Il pallone è fermo, sospeso tra il cielo e l’area di rigore.
Tutt’attorno è una selva di maglie colorate, gambe sporche di fango e teste madide per il sudore. Percepisci quell’odore di bagnato, di bosco subito dopo il temporale. E’ questione di attimo. Ti tuffi. La torsione è spaventosa. Col piede destro colpisci la palla che s’insacca. La schiena pare non voler atterrare più. L’arbitro fischia. C’è stato un fallo o eri finito in fuorigioco. Il tuo gol è già dimenticato. La tua rovesciata non finirà mai in cineteca.

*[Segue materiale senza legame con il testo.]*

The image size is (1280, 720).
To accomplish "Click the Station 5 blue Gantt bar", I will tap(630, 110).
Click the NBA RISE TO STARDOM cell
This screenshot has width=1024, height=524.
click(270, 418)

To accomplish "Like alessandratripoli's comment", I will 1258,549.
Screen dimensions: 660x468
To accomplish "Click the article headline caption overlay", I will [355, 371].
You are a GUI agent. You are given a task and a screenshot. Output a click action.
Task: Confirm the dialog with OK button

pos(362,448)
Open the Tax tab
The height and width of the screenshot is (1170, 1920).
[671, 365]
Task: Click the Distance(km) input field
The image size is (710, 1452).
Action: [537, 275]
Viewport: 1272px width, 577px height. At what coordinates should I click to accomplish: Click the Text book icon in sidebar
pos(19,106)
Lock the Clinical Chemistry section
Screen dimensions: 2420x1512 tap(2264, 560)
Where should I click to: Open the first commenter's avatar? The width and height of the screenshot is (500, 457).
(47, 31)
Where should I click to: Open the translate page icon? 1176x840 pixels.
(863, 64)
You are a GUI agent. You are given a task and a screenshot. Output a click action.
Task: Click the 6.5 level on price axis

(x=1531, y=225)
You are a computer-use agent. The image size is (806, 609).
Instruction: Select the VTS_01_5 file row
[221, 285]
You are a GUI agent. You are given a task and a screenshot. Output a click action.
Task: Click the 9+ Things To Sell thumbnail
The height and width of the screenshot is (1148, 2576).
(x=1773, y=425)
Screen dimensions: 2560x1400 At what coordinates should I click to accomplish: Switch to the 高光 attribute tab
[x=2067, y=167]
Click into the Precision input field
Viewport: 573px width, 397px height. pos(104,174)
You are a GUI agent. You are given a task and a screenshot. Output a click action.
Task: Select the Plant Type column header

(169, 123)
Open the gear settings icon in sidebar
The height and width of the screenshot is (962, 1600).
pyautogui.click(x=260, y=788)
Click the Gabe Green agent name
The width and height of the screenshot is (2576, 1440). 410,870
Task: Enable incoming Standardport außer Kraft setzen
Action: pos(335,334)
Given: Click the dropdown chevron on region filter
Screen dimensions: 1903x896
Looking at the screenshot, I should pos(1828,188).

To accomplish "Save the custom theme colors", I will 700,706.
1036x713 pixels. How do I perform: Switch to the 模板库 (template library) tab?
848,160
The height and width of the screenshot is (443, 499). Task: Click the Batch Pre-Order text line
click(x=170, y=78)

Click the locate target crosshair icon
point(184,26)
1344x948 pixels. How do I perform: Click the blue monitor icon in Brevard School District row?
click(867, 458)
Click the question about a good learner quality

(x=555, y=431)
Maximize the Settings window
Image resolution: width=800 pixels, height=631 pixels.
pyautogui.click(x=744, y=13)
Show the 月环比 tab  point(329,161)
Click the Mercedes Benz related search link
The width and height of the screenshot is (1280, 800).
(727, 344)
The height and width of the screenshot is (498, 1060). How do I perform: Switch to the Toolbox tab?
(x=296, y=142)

Hai compiuto un miracolo… ma è stato inutile.
Alla fine, è quello che ci riserva la vita: una lunga serie di miracoli inutili, sforzi che non raccolgono i loro frutti perché arrivati al momento sbagliato. Alle volte, vengono ignorati, altre volte finiscono fuori luogo, come un campo rom, ai margini di una città; o come una birra stappata in chiesa, mentre il prete dice messa.
E allora, uno si chiede: ma lo sforzo vale la pena?
Dipende da quel che si prova nel momento in cui si compie… La vedo così.
Volo in cielo, tentando improbabili rovesciate, ogni volta che scrivo e, in quei momenti, dimentico completamente il fischietto e l’arbitro.